I'm going to be starting a 150 gallon african cichlid tank and I want to have plants in a sump to help remove nitrates. I was wondering what the best plants for this would be. The water will be around 80 degress, 7.8 pH, and fairly hard. Also, what kind of lighting is neccesary and should I inject co2? Thanks for any help you can offer.


----------



## Rex Grigg (Dec 10, 2002)

See my FAQ, you want the plants listed as algae busters since they grow very fast.

As for how much lighting, how big is the sump? You are going to need around 3 wpg to do it right as the plants that grow the fastest are stem plants. The problem is that if you inject CO2 it's going to lower the pH. You have to consider that you have a closed system here. You might be better off with ~2 wpg and some green hygro, hornwort, and water sprite. It won't be pretty but it would work. And of course you could control nitrates the old fashioned way with water changes.


----------



## yanksajo (Dec 25, 2003)

Thanks for the advice. I still plan on doing water changes but since I'm going to college in two years I won;t be home and I doubt my parents will do weekly water changes. I think the sump will be about 50 gallons. Also, I thought it would be interesting to have some live plants and I may even keep some mollys in with the plants. Will this work or will the mollys destroy the plants?


----------



## Raul-7 (Oct 17, 2003)

No they won't destroy the plants, they'll just breed like crazy! You should use Egeria densa, Ceratopteris thalictroides, Hygrophila polysperma and Ceratophyllum demersum to fill up your sump. Don't you think you can save yourself some money by just using a Fluidized Bed Filter than to spend more money running a sump...Anyways, good luck with your tank and keep us posted!


----------



## yanksajo (Dec 25, 2003)

Thanks. The breeding will be good because I'm going to keep predatory haps so I want some live food for them. Shpould I inject co2 at all or just go with 2 watts per gallon?


----------



## Raul-7 (Oct 17, 2003)

I seriously can't tell. Is your 50g going to be packed with plants, I mean basically there is no room for anything else. If that is the case, personally I would inject C02 to keep my plants growing. But if your going to have mollies and a moderately planted tank then I wouldn't...


----------



## Shakey (Dec 7, 2003)

I was just thinking... (yea, dangerous I know) but instead of actually planting the sump, what about using another tank to grow the plants in but is using an intake and return to the sump. 

I was just thinking that as it may make keeping the sump cleaner, pump free of plants / roots, and also allow you much easier access to maintaining the plants, as well as picking a tank that will be much easier to light very efficiently.
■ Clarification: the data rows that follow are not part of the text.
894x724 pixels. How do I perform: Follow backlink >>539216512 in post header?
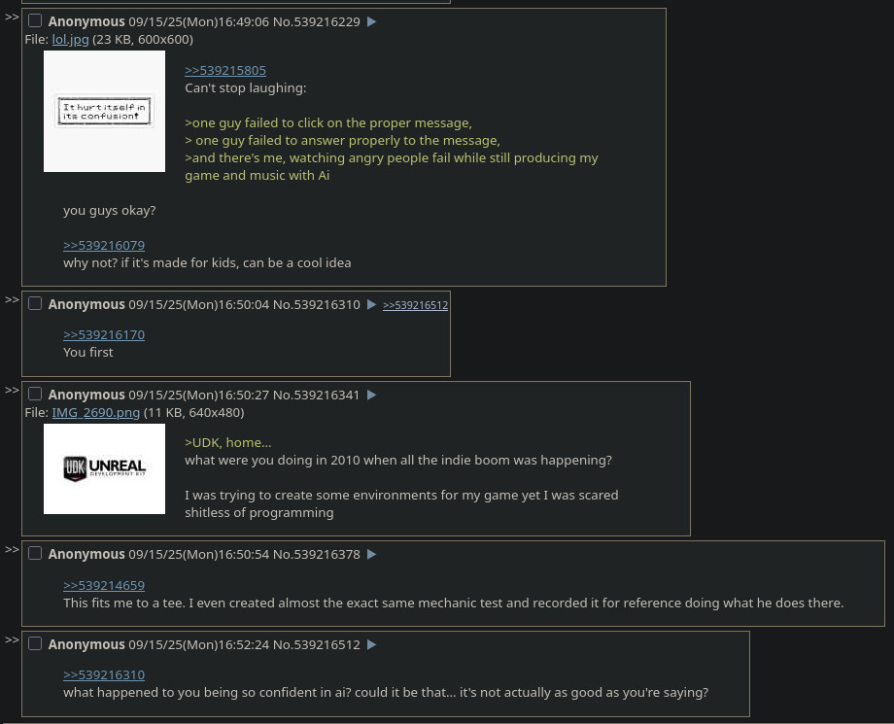[x=415, y=305]
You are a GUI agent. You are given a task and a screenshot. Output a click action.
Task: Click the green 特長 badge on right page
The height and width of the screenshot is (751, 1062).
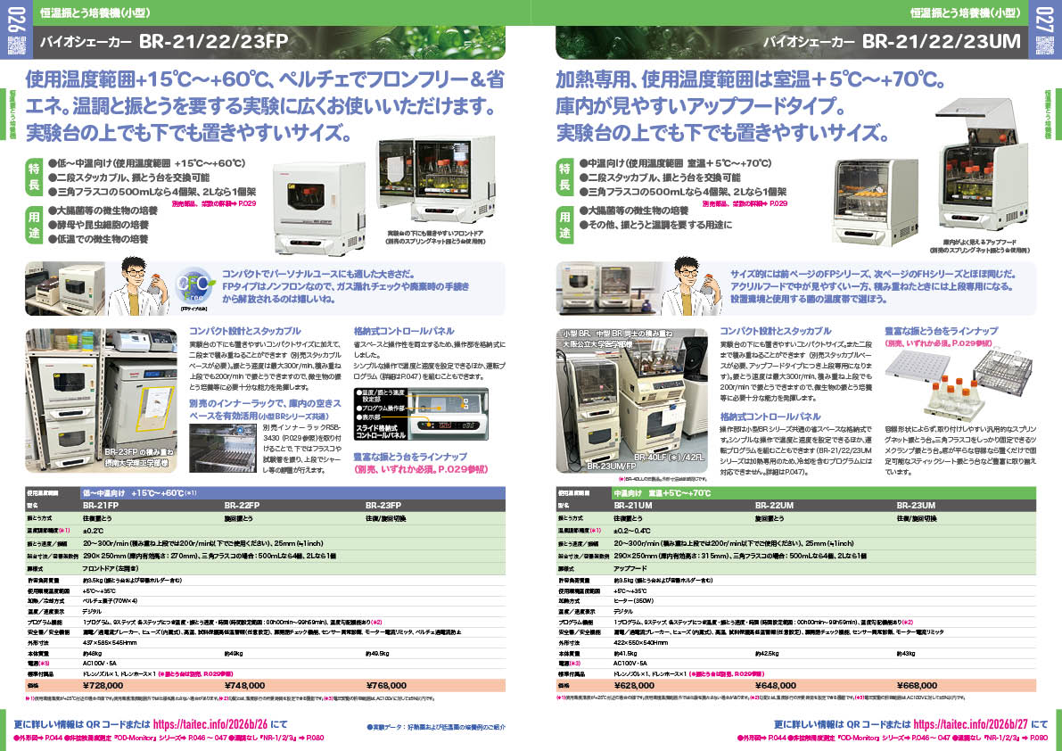564,177
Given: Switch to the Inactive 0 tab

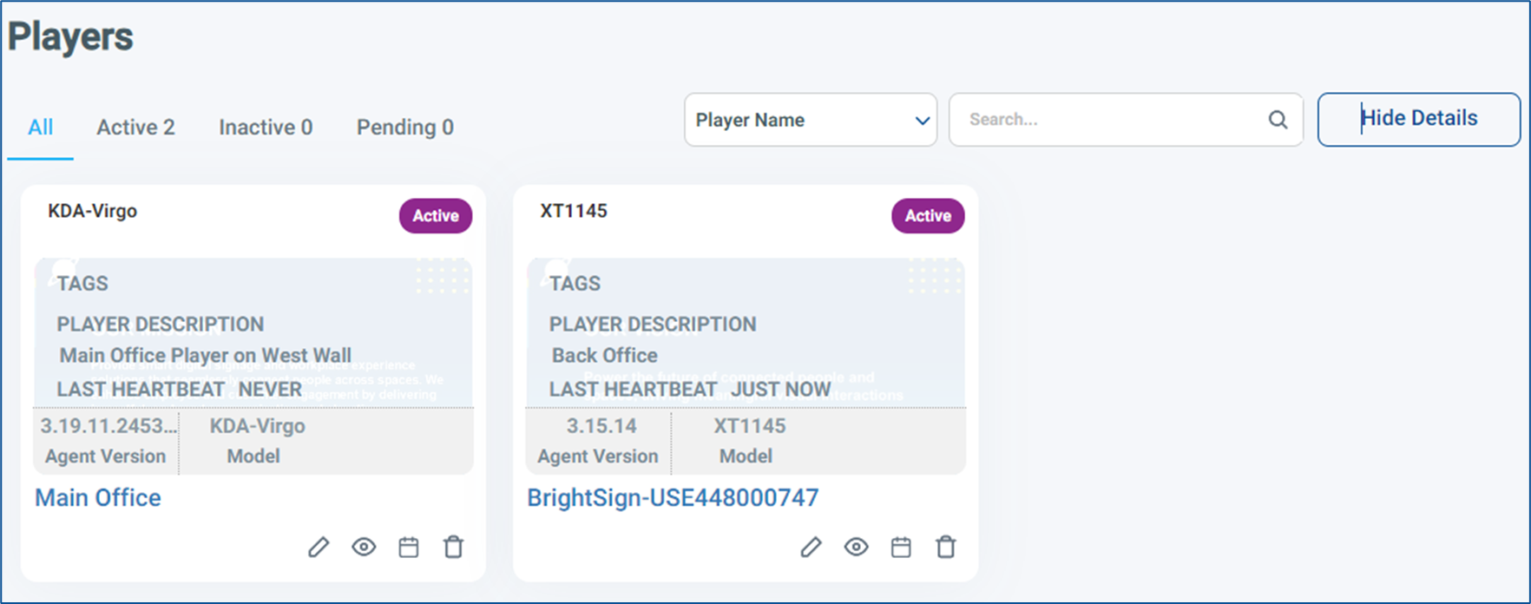Looking at the screenshot, I should (266, 128).
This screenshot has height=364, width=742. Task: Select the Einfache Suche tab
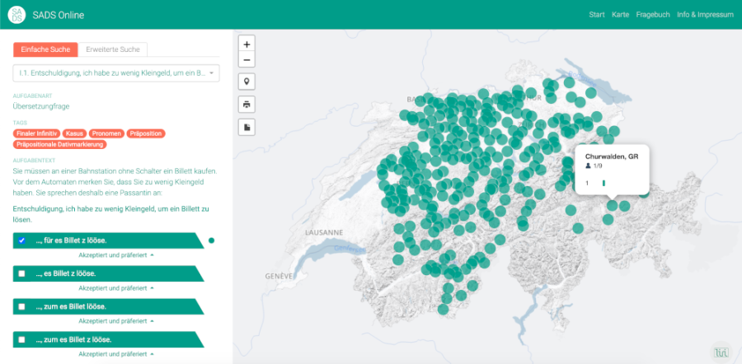pos(45,49)
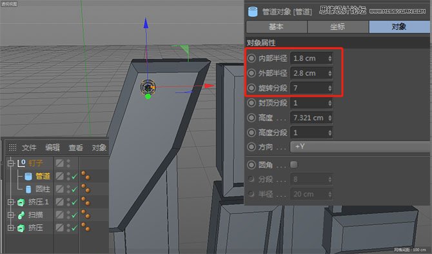
Task: Open the 基本 tab
Action: point(277,26)
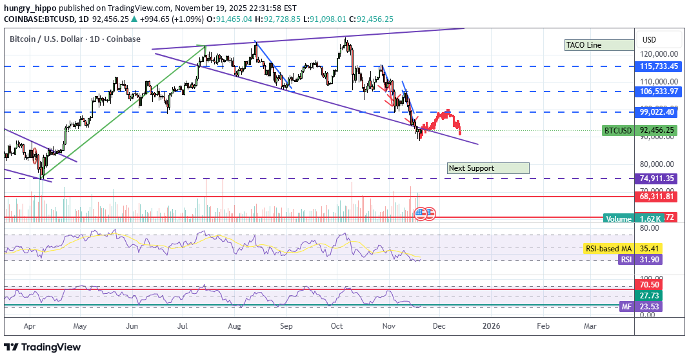
Task: Click the 2026 label on time axis
Action: [x=492, y=327]
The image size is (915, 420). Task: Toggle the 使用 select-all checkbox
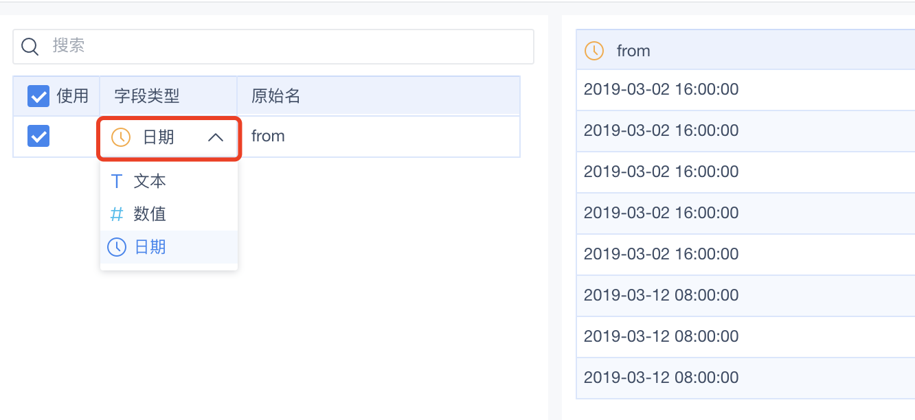[x=38, y=96]
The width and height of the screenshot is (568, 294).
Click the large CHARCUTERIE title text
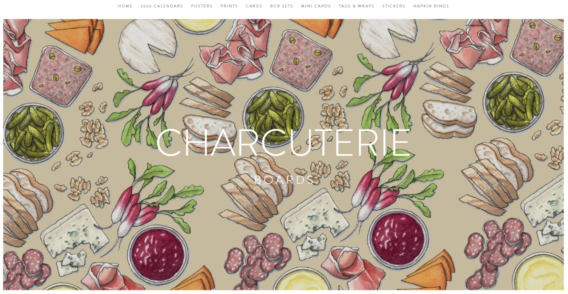(283, 143)
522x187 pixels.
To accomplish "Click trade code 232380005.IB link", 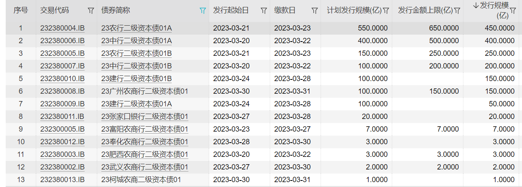I will [62, 53].
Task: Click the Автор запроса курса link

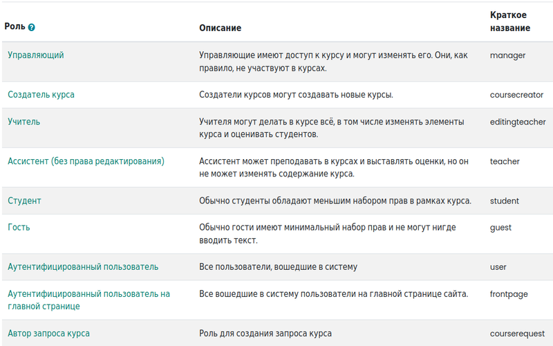Action: pyautogui.click(x=48, y=334)
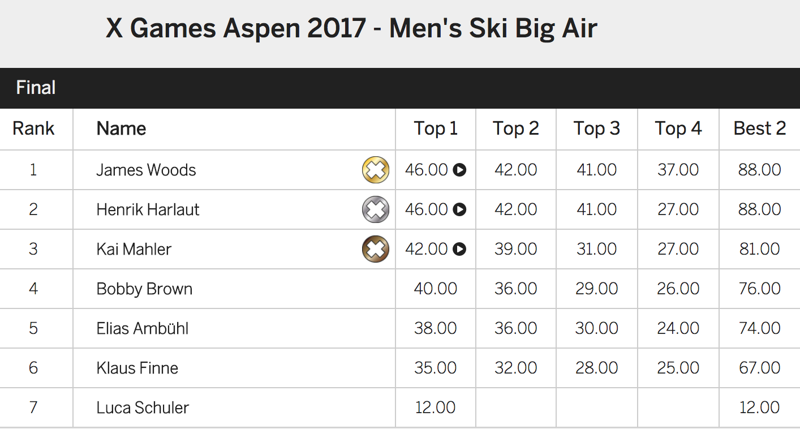This screenshot has height=429, width=800.
Task: Click the gold medal icon beside James Woods
Action: (x=376, y=170)
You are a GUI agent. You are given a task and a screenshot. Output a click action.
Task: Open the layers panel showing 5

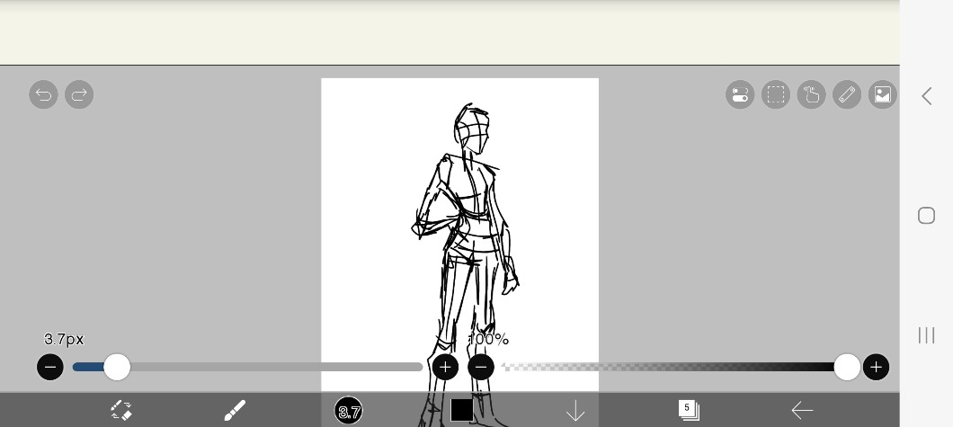pyautogui.click(x=689, y=410)
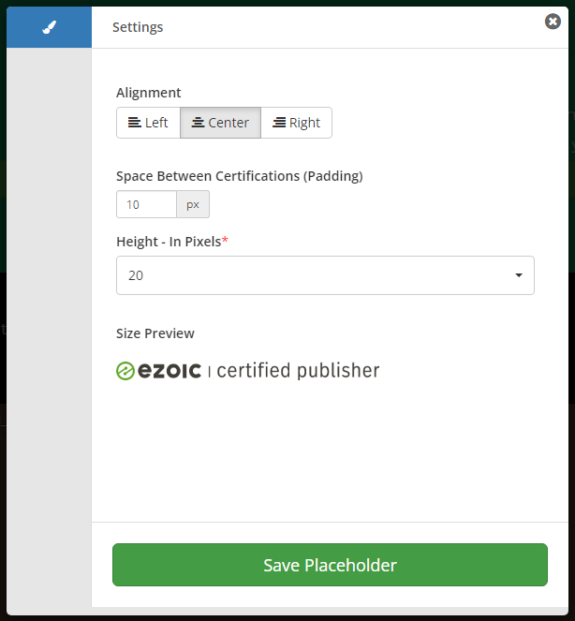
Task: Click the Settings header title
Action: 138,27
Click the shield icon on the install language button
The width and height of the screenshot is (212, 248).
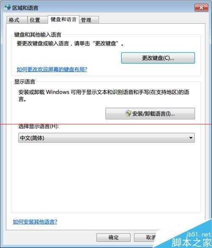click(x=128, y=113)
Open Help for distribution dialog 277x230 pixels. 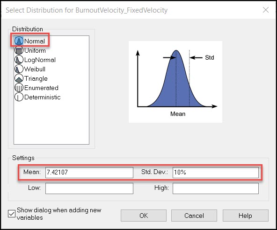245,216
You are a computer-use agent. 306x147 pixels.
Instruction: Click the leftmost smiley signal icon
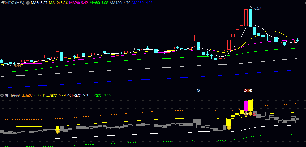point(57,132)
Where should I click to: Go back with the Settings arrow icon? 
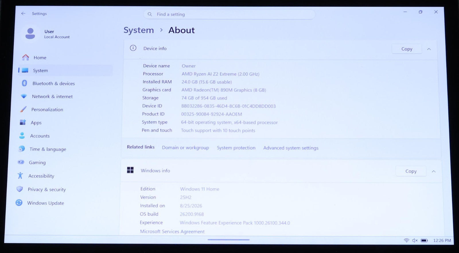point(23,13)
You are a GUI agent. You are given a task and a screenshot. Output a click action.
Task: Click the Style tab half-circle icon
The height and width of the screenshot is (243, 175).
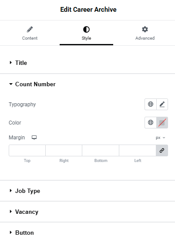tap(87, 29)
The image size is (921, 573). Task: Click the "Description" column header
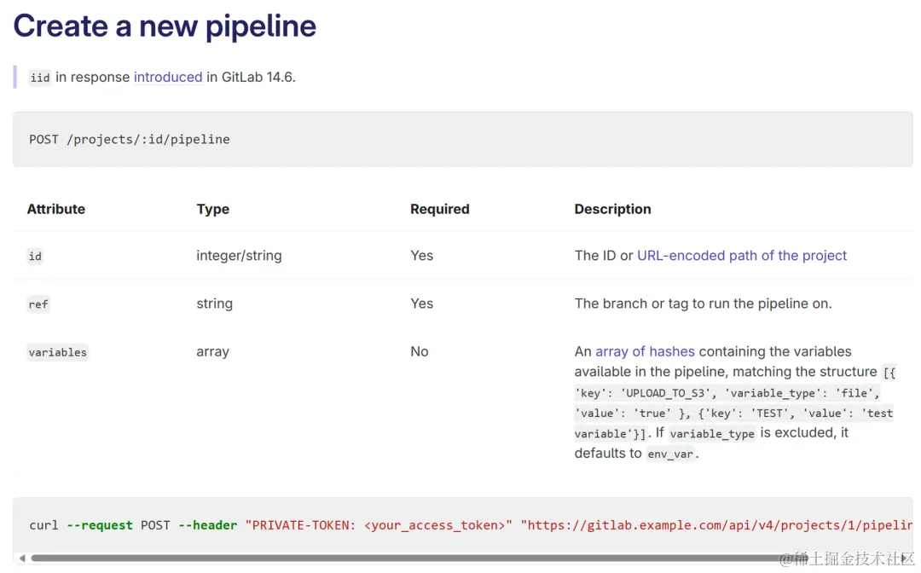point(612,209)
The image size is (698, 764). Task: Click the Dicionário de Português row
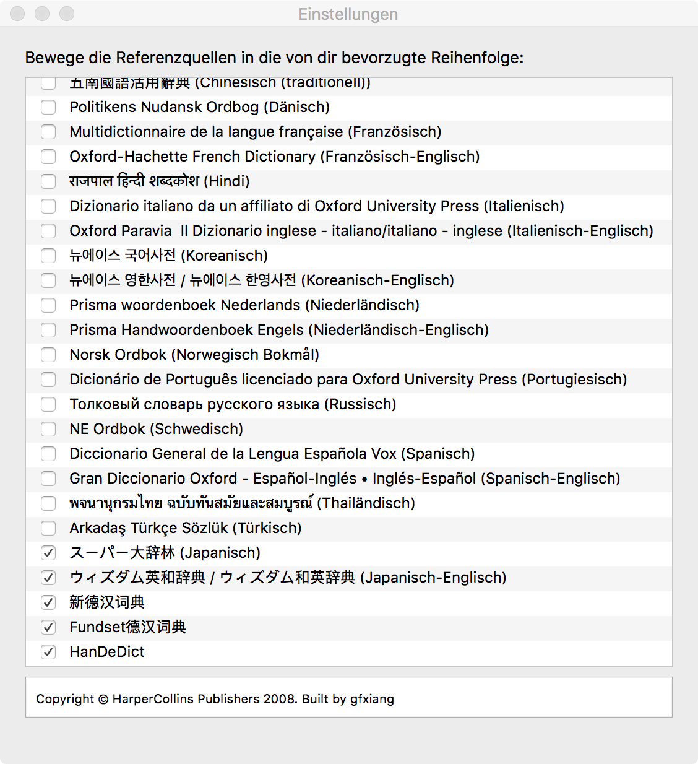tap(348, 380)
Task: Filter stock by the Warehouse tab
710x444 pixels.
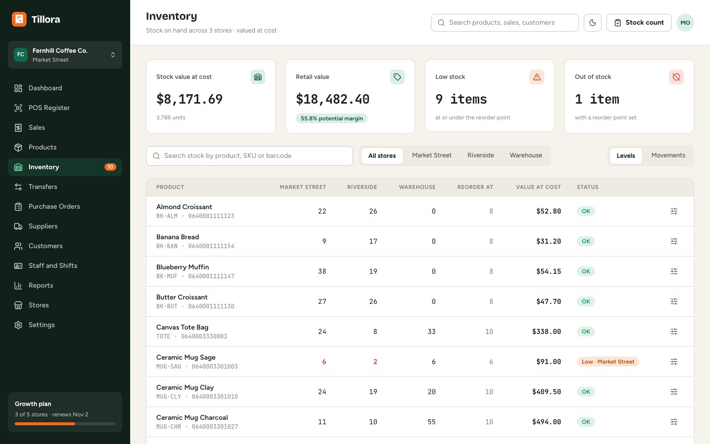Action: pos(526,155)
Sorry if this idea sidetracks your thread, but I figured the addition cost and work early (the time before you leave for school) will return easier maintenance after you leave for school?


----------



## yanksajo (Dec 25, 2003)

Thats actually sort of what I was thinking. I may have a main sump with a 55 gallon plumbed to it with plants.


----------



## Shakey (Dec 7, 2003)

I have a tank that is very close to the maximum amount of fish for tank size and I have Limnophila sessiliflora (ambulia), Hygrophila Polysperma (green hygro), and Anacharis all under modest lighting ~1.5 wpg no CO2 and I need to suppliment NO3 and phosphates as these plants suck them up like mad and grow like weeds, but personally I do not recommend the anacharis as it roots very poorly which makes it a total pain in my butt to keep in planted but the Krib does list it as ok to be grown as a floating plant if you like that, but I personally do not find it to be a very appealing floating plant.


----------